**INSTRUCTIONS**
(A) Copy the passage on The Seven Circles that opens with "In this revolutionary" and closes with "Sterling Lord Literistic)", changing "wellbeing" to "well-being".
(B) Continue the text on The Seven Circles from the point where it stops.

**READING TEXT**
Les droits de langue française sont toujours disponibles.

THE SEVEN CIRCLES de Chelsey Luger & Thosh Collins

In this revolutionary self-help guide, two beloved Native American wellness activists offer wisdom for achieving spiritual, physical, and emotional wellbeing rooted in Indigenous ancestral knowledge.

THE SEVEN CIRCLES:
Indigenous Teachings for Living Well
by Chelsey Luger & Thosh Collins
HarperOne, October 2022
(via Sterling Lord Literistic)

When wellness teachers and husband-wife duo Chelsey Luger and Thosh Collins founded their Indigenous wellness initiative, Well for Culture, they extended an invitation to all to honor their whole self through Native wellness philosophies and practices. In reclaiming this ancient wisdom for health and wellbeing—drawing from traditions spanning multiple tribes—they developed a holistic model for modern living rooted in timeless teachings from their ancestors. Luger and Collins have introduced this universally adaptable template for living well to Ivy League universities and corporations like Nike, Adidas, and Google, and now make it available to everyone in this wise guide.

**DATA**
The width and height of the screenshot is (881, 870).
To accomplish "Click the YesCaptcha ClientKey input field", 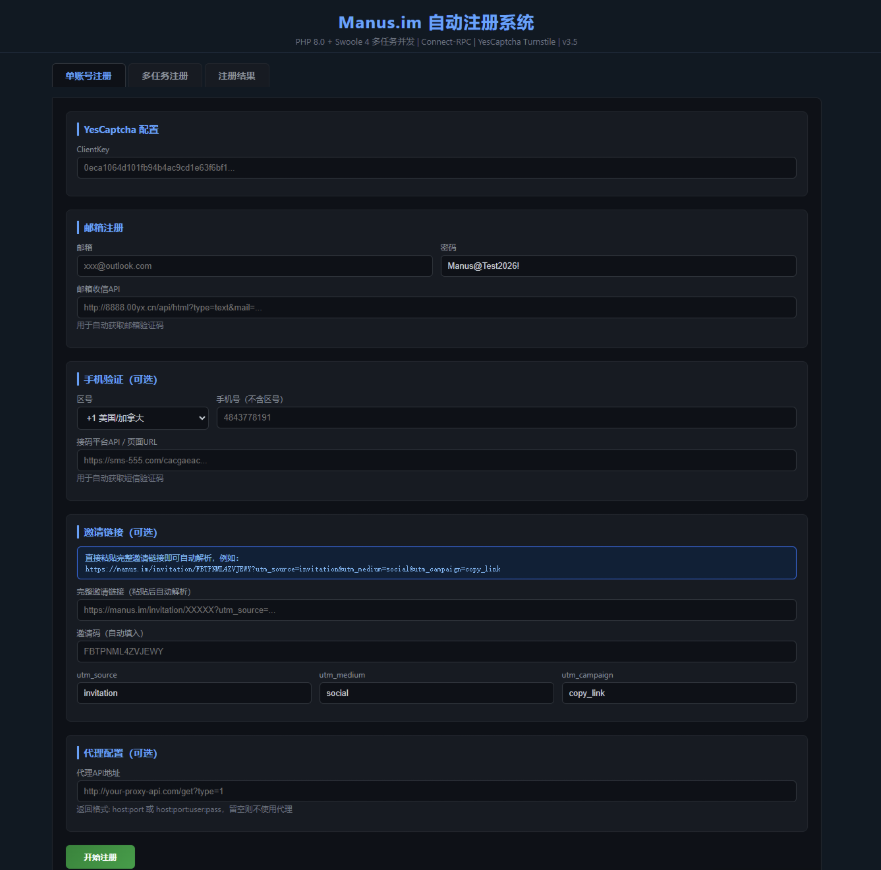I will click(436, 168).
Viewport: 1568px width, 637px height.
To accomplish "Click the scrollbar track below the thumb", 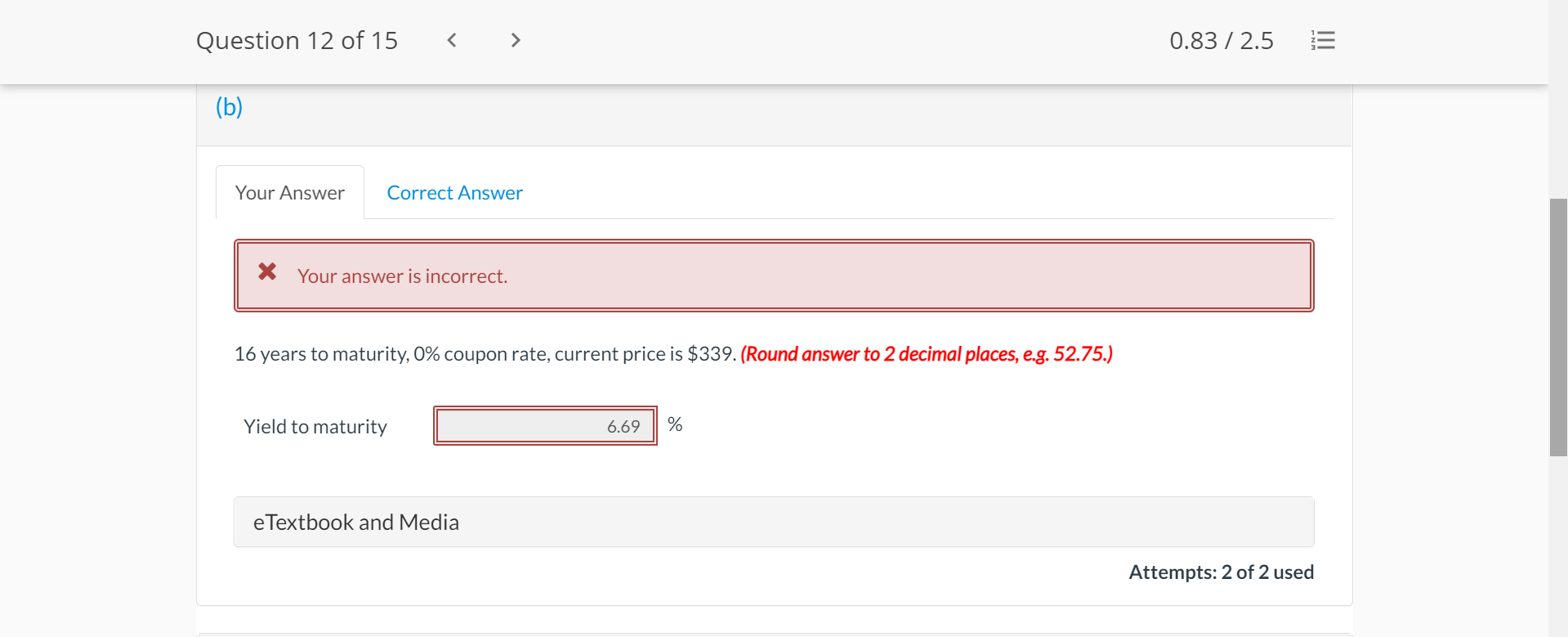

**RESULTS OF THE TASKS**
(A)
In this revolutionary self-help guide, two beloved Native American wellness activists offer wisdom for achieving spiritual, physical, and emotional well-being rooted in Indigenous ancestral knowledge.

THE SEVEN CIRCLES:
Indigenous Teachings for Living Well
by Chelsey Luger & Thosh Collins
HarperOne, October 2022
(via Sterling Lord Literistic)

(B)
Their model comprises interconnected circles that keep all aspects of our lives in balance, functioning in harmony with one another. They are: Food, Movement, Sleep, Ceremony, Sacred Space, Land, Community.
In THE SEVEN CIRCLES, Luger and Collins share intimate stories from their life journeys growing up in tribal communities, from the Indigenous tradition of staying active and spiritually centered through running and dance, to the universal Indigenous emphasis on a light-filled, minimalist home to create sacred space.
With warmth and generosity—and 75 atmospheric photographs by Collins throughout—THE SEVEN CIRCLES
teaches us how to connect with nature, with our community, and with ourselves, and to integrate ancient Indigenous philosophies of health and wellbeing into our own lives to find healing and balance.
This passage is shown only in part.